Your assignment.
Please copy out the entries below exactly, beginning with the line that contains "Click the Print toolbar icon" and ending with the line that contains "Task: Navigate to On This Day", and include nothing outside that span.

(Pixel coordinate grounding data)

*****

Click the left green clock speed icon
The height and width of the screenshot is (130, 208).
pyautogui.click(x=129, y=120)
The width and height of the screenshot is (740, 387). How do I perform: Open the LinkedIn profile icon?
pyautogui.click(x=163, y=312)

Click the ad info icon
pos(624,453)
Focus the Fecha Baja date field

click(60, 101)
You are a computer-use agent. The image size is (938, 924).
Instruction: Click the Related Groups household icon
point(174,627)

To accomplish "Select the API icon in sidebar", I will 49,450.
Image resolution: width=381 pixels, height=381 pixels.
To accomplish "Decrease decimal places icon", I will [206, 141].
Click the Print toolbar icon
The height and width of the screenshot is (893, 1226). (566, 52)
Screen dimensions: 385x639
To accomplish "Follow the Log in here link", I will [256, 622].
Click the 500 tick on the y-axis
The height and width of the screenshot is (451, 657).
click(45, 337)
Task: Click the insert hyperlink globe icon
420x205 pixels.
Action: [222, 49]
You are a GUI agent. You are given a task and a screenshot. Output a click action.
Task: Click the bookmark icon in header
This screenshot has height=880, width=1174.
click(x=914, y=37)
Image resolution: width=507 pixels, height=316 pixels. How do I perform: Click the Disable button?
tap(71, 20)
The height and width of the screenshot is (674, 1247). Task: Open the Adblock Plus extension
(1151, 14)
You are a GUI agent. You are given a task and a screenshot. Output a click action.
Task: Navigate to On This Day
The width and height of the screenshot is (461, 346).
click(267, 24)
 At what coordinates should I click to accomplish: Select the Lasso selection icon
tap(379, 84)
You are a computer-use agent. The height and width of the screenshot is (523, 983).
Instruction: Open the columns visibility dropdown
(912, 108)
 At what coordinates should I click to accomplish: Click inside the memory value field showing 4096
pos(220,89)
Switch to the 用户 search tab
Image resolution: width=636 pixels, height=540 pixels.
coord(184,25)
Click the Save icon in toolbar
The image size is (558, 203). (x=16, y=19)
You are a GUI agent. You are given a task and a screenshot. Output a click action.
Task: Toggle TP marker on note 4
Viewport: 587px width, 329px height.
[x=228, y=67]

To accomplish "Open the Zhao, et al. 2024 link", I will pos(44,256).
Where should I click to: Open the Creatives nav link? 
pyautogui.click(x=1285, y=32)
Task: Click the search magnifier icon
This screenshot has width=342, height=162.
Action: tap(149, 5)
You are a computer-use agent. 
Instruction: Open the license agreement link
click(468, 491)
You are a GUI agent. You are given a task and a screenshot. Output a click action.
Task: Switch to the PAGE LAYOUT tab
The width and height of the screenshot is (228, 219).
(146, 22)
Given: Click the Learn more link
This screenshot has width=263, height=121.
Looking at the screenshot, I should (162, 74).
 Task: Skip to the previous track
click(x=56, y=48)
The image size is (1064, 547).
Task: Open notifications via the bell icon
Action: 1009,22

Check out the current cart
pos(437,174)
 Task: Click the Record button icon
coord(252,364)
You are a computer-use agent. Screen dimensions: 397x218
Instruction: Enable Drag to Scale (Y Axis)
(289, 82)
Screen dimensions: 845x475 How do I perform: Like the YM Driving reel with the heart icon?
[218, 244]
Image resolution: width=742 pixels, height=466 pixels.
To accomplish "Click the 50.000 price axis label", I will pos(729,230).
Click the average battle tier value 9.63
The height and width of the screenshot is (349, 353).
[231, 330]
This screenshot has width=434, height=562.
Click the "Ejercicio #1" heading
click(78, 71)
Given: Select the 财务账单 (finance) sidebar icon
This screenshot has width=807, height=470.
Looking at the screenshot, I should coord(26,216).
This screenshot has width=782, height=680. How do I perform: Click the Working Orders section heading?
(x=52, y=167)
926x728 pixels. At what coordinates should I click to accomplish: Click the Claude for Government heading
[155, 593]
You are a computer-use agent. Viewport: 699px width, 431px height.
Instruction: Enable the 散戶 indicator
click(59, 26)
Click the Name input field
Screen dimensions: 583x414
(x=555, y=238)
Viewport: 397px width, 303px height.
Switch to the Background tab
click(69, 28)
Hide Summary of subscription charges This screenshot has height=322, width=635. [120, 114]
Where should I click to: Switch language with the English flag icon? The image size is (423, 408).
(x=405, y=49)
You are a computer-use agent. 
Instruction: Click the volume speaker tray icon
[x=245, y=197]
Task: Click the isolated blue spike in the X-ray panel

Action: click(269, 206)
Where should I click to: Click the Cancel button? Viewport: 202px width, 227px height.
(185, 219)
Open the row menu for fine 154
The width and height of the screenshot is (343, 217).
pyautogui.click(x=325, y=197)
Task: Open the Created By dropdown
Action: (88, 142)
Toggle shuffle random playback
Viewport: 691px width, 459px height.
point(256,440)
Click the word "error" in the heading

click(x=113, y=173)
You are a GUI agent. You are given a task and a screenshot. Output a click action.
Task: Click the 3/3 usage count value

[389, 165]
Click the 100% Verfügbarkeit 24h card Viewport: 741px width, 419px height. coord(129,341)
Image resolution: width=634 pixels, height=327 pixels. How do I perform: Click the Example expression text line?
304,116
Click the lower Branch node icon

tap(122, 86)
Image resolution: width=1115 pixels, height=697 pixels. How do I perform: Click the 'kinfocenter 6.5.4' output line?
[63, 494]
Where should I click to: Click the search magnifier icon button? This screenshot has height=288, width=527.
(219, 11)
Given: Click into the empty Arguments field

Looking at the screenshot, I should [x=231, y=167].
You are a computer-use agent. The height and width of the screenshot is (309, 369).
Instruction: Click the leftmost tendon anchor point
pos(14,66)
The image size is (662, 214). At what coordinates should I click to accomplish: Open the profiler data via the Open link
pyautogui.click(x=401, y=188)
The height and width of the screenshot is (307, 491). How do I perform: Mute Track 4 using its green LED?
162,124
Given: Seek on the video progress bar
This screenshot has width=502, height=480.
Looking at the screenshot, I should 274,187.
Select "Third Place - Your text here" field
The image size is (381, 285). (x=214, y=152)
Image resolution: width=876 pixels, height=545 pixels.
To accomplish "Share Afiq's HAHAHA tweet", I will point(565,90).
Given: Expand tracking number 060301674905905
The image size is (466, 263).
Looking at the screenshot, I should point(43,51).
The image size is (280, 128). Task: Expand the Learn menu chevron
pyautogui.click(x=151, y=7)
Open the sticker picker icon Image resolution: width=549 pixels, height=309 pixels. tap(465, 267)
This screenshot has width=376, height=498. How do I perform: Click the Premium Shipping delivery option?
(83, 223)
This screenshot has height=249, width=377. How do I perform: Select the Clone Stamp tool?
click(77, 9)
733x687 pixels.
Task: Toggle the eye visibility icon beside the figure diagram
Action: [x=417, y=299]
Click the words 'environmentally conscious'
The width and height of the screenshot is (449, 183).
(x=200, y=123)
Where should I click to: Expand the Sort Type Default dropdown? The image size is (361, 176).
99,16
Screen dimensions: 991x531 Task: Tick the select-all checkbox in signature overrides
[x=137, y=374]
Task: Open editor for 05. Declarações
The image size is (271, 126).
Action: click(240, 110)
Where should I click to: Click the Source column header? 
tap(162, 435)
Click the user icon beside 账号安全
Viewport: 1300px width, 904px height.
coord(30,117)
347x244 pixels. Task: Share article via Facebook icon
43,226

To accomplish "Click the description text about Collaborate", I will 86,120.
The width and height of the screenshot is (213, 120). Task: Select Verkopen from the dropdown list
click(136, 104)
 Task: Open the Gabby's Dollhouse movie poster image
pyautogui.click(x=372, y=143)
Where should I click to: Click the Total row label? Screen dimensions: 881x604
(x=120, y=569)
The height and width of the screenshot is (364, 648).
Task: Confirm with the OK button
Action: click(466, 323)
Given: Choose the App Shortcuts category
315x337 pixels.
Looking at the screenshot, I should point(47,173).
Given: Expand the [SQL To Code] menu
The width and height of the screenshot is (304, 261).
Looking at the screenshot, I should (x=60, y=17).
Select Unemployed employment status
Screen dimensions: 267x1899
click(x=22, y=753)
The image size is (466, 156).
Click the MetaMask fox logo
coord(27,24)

*****

Exercise solution.
Click the Print toolbar icon
The height and width of the screenshot is (893, 1226). (566, 52)
Screen dimensions: 385x639
To accomplish "Follow the Log in here link", I will [256, 622].
Click the 500 tick on the y-axis
The height and width of the screenshot is (451, 657).
click(45, 337)
Task: Click the insert hyperlink globe icon
420x205 pixels.
Action: [222, 49]
You are a GUI agent. You are given a task and a screenshot. Output a click action.
Task: Click the bookmark icon in header
This screenshot has height=880, width=1174.
click(x=914, y=37)
Image resolution: width=507 pixels, height=316 pixels. How do I perform: Click the Disable button?
tap(71, 20)
The height and width of the screenshot is (674, 1247). Task: Open the Adblock Plus extension
(1151, 14)
You are a GUI agent. You are given a task and a screenshot. Output a click action.
Task: Navigate to On This Day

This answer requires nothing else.